Activity: Where the string "accomplish" shows up in a line of the records, copy that line.

START Dataset records

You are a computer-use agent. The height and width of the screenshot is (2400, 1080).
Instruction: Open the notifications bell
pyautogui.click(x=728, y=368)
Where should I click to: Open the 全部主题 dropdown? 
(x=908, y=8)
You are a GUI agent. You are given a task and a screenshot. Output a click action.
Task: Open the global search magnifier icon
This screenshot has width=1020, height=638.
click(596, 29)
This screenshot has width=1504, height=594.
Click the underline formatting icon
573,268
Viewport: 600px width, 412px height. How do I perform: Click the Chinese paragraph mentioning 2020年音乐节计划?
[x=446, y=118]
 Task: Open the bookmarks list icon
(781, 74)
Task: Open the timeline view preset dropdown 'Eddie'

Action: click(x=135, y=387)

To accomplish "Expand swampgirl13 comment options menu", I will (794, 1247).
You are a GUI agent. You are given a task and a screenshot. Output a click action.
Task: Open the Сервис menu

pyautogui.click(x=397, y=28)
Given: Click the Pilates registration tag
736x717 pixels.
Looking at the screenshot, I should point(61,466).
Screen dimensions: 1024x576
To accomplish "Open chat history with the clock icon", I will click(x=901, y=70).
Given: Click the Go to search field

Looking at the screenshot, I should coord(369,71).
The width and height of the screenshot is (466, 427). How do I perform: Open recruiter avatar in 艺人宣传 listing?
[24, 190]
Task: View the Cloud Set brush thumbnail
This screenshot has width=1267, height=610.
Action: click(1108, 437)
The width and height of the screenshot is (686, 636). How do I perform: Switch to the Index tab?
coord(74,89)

END Dataset records

Output below:
To accomplish "Expand swampgirl13 comment options menu", I will (794, 1247).
To accomplish "Open chat history with the clock icon", I will click(x=901, y=70).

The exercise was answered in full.